Bichards of Charing Cross
This photograph of Bichards grocery at Charing Cross was used in the Jersey Evening Post in October 2016 to illustrate an article about present-day attitudes to building site workers 'wolf whistling' women passing by. No information was provided about the property in the photograph, so we decided to investigate.
It is difficult to be certain about the date of the photograph, but the Bichards delivery van in front of the shop suggests that the picture was taken just before, or just after the Occupation. It was certainly before 1950, when the premises to the right occupied by C J Cuming, had been taken over by the Channel Islands Co-operative, which would eventually absorb the Bichards property into their Charing Cross store.
Close examination of the picture suggests that the business is still trading from the right-hand end of the property, while the rest has been gutted by builder Ernest Farley. The two pictures on the left and right here show how the peoperty looked after the builders had finished. The picture on the right can be dated to 1953 when decorations celebrating the Coronation were draped from one side of Charing Cross to the other. The vehicles in the picture on the left suggest the late 1940s. The shopfront signage reveals that the business was established in 1836, which set us off on an investigation in almanacs, censuses and other records.
The 1841 census reveals that the business was being run by Mrs Elizabeth Bichard. Her husband John was shown as a 'seaman' and living with them were daughters Elizabeth (10), Caroline (6) and sons John (4) and Horatio Nelson, who was only 16 days old when the census was held. John was baptised Jean Martel Bichard (1797-1849, and was the son of Philippe Bichard (1762-1813) and Susanne Balleine (1771-1830), of St Peter. He married Elizabeth, the daughter of Abraham and Jeanne Arthur, of St John, in Canada. It is not clear whether the couple emigrated together, knew each other before in Jersey, or met in Canada, but they were married in Quebec and spent 3-4 years there before returning to Jersey. Three children were born there, but only Elizabeth survived to return to Jersey with them.

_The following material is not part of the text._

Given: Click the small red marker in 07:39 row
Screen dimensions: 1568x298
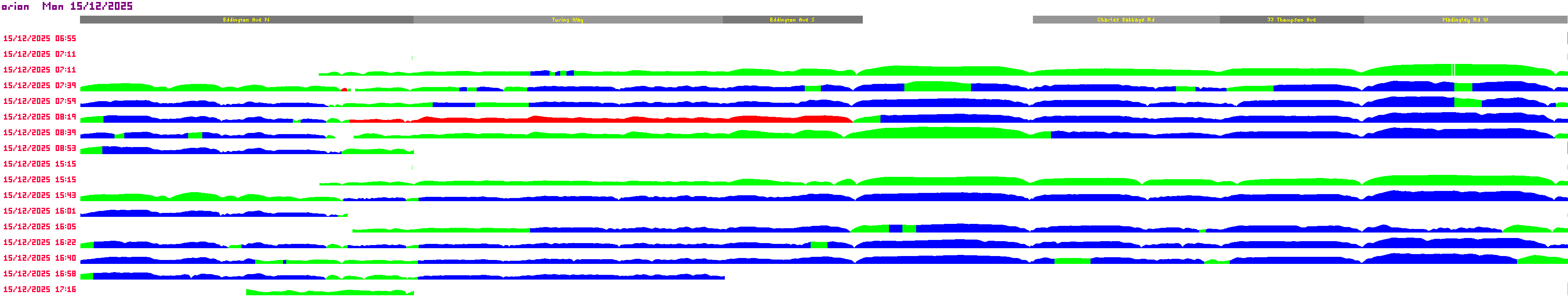Looking at the screenshot, I should [345, 89].
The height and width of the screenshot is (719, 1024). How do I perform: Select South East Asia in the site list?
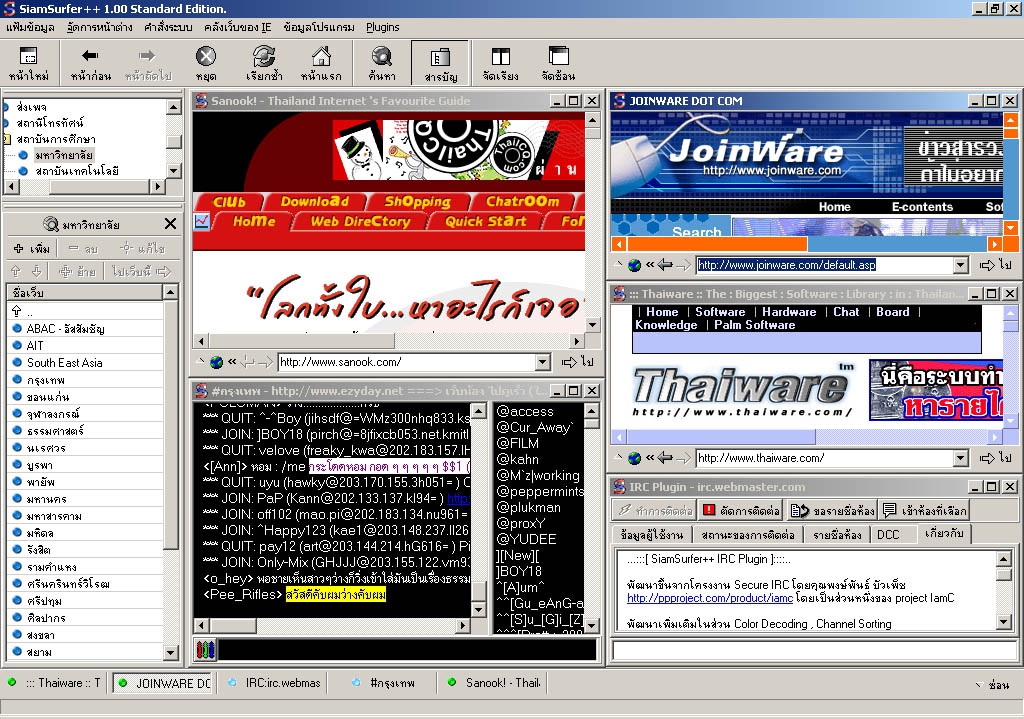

The 1841 census did not give full addresses for households but the next, taken in 1851, receals that Elizabeth was trading at 8 Charing Cross, assisted by her 19-year-old daughter Elizabeth. This was not the property shown in the photograph, but diagonally opposite. These premises were subsequently home to Charing Cross Tavern, and more recently, Bellagio's Wine Bar. Unusually Charing Cross is not numbered with even numbered properties on one side and odd-numbered on the other, but sequentially from the junction with Broad Street along the south side, then back along the north side to the junction with King Street.
By 1861 Bichards had crossed the street to No 25, where it would remain, also spreading to the left to No 24. Elizabeth was still running the business and 19-year-old son Horatio had followed his father into a seafaring career. He does not appear in the 1871 census, so was probably at sea at the time.
From 1874 he is shown in almanac listings and census returns as the head of household at 25 Charing Cross, described usually as Capt H Bichard. In the 1881 census Horatio was shown as a 'master mariner', and his wife, another Elizabeth Bichard, was running the business. Their son Horatio John was born in 1871 and by 1890 the business is listed as Bichard and Son. The 1920 almanac does not show Bichards, but the Co-op is listed at 24½ Charing Cross. We have not found any other information to explain this change, but by 1930 Bichards Grocers are again listed, at No 24, with Bagot Laundry at 25 and the Co-op at 27 and 28.
And so it remained, through the substantial redevelopment revealed in the photograph, until the 1960s, when Bichards was taken over by the Co-op. The pressure the family were under is shown in the 1960 almanac, with the Co-op trading at 22, 23, 26, 27 and 28 Charing Cross and Bichards sandwiched at 24 and 25.